FUBOG - Fundação Banco de Olhos de Goiás — Prova 2017
Em um estudo para a avaliação da efetividade de uma nova ação de prevenção para doença cardiovascular, foram aleatorizados dois grupos: Grupo A, que não realizou a nova intervenção; Grupo B, que realizou a nova intervenção. Os dois grupos foram acompanhados por seis meses e foi realizada a avaliação da melhora do HDL-colesterol. A amostra para o estudo foi calculada para detectar uma diferença de até 5% da variável desfecho entre os dois grupos. Desse modo, é INCORRETO afirmar que:
Estudo com aleatorização e acompanhamento prospectivo = Ensaio Clínico Randomizado, não caso-controle.
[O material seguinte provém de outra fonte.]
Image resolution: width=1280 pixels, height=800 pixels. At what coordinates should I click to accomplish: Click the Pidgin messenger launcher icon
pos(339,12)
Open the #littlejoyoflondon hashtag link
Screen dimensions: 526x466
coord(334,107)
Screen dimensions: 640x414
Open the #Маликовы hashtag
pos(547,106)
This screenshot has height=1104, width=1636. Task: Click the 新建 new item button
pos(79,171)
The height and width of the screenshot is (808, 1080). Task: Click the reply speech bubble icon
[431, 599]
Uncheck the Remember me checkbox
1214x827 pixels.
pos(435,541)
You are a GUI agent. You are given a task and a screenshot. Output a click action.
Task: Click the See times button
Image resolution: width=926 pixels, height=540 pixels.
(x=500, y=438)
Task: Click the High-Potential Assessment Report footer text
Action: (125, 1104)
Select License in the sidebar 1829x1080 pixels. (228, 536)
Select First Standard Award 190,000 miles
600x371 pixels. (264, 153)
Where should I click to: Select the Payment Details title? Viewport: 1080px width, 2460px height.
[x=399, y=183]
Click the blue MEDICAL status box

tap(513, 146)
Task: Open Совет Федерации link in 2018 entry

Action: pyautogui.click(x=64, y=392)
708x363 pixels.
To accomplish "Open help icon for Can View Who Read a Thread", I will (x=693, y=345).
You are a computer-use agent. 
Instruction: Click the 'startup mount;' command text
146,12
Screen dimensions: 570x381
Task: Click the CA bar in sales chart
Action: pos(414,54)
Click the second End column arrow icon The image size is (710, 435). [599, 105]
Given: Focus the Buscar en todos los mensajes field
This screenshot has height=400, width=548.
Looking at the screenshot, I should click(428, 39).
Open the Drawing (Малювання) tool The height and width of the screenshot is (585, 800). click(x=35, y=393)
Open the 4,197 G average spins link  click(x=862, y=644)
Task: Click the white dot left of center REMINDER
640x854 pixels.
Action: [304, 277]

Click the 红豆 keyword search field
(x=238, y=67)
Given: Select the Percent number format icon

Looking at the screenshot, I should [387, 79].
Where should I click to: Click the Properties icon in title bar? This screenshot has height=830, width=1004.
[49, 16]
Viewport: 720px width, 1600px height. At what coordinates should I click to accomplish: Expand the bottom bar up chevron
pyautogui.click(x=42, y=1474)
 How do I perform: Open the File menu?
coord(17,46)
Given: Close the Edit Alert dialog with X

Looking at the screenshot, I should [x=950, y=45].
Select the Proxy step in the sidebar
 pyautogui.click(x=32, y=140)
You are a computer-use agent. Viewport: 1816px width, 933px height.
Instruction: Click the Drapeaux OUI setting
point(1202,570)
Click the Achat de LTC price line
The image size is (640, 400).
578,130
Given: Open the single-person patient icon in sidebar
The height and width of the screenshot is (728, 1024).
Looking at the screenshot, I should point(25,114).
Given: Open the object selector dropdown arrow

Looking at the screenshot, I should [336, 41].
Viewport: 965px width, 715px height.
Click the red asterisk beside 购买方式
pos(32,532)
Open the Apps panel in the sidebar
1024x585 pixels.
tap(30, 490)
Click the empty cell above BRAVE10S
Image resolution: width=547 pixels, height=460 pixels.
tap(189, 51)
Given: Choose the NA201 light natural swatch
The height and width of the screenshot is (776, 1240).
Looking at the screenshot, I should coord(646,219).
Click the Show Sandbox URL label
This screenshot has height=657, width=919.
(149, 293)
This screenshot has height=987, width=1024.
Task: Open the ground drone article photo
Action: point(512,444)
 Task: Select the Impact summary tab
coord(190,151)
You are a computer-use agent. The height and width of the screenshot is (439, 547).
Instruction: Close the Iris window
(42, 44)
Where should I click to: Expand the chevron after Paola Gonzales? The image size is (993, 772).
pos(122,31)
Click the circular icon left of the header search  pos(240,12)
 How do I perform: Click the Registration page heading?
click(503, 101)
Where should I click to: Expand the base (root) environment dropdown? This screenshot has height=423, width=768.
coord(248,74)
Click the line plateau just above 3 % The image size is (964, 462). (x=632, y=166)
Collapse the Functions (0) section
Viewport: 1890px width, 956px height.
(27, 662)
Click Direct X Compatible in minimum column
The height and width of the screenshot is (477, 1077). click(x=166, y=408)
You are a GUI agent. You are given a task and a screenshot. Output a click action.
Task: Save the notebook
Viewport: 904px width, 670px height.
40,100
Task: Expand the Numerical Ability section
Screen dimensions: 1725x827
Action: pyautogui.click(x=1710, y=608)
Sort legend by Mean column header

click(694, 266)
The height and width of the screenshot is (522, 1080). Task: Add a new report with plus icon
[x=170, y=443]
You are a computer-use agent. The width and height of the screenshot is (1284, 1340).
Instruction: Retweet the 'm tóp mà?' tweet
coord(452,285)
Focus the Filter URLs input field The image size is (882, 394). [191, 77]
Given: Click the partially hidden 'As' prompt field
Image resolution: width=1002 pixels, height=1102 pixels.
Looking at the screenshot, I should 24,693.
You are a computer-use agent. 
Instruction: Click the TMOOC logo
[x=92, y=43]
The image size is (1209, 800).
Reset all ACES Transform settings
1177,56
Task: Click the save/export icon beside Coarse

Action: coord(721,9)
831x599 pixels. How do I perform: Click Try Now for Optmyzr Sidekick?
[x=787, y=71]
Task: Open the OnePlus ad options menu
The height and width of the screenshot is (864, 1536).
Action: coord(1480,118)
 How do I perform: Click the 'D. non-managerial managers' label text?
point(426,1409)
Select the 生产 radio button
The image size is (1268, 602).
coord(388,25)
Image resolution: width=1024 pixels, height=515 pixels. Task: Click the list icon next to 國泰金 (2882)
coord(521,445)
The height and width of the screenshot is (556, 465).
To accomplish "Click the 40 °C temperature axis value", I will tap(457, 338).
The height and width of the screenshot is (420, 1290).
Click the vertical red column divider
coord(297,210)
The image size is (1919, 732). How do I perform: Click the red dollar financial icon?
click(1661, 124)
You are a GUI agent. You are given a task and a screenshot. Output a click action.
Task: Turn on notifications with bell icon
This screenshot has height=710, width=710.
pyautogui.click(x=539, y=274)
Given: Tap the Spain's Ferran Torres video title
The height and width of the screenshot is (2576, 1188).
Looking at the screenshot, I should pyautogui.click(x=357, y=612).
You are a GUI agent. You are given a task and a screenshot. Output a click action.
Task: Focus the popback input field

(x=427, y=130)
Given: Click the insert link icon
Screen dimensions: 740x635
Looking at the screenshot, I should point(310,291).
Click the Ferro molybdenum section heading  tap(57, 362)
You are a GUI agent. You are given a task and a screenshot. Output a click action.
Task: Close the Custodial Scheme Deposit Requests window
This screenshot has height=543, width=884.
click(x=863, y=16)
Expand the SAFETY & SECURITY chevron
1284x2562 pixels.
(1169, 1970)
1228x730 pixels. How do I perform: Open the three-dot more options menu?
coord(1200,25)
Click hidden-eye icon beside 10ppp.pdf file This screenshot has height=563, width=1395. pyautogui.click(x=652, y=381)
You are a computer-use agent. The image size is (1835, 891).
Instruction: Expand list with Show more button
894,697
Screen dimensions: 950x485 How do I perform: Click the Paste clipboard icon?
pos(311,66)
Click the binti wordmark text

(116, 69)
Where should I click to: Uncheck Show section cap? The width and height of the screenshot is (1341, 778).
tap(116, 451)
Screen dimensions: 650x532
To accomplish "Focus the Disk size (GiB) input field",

Um estudo que aleatoriza participantes em grupos de intervenção e controle e os acompanha ao longo do tempo para avaliar um desfecho é um ensaio clínico randomizado, um tipo de estudo longitudinal. Nesses estudos, é possível calcular riscos relativos e taxas de incidência, mas não se enquadra na definição de um estudo caso-controle.
Um ensaio clínico randomizado (ECR) é o padrão ouro para avaliar a eficácia de intervenções de saúde. Caracteriza-se pela aleatorização dos participantes em grupos (intervenção e controle), acompanhamento prospectivo e avaliação de desfechos. É um tipo de estudo longitudinal, pois os indivíduos são seguidos ao longo do tempo. A aleatorização é crucial para minimizar vieses e garantir que os grupos sejam comparáveis em relação a fatores prognósticos conhecidos e desconhecidos. Em ECRs, é possível calcular medidas de associação como o risco relativo e medidas de frequência como as taxas de incidência, que quantificam a ocorrência de novos eventos nos grupos. É fundamental diferenciar um ECR de um estudo caso-controle. Este último é um estudo observacional retrospectivo que compara indivíduos com uma doença (casos) com indivíduos sem a doença (controles) para identificar exposições prévias. O ECR, por outro lado, começa com a exposição (intervenção) e observa o desenvolvimento do desfecho.
Um ensaio clínico randomizado é um estudo longitudinal prospectivo que aleatoriza participantes em grupos de intervenção e controle, acompanhando-os para avaliar a efetividade de uma intervenção.
Um estudo caso-controle parte do desfecho (doença) e busca retrospectivamente a exposição, enquanto o cenário descrito inicia com a exposição (intervenção) e acompanha o desfecho.
O risco relativo compara a probabilidade de um evento entre grupos expostos e não expostos, enquanto a taxa de incidência mede a frequência de novos casos de uma doença em uma população sob risco em um período.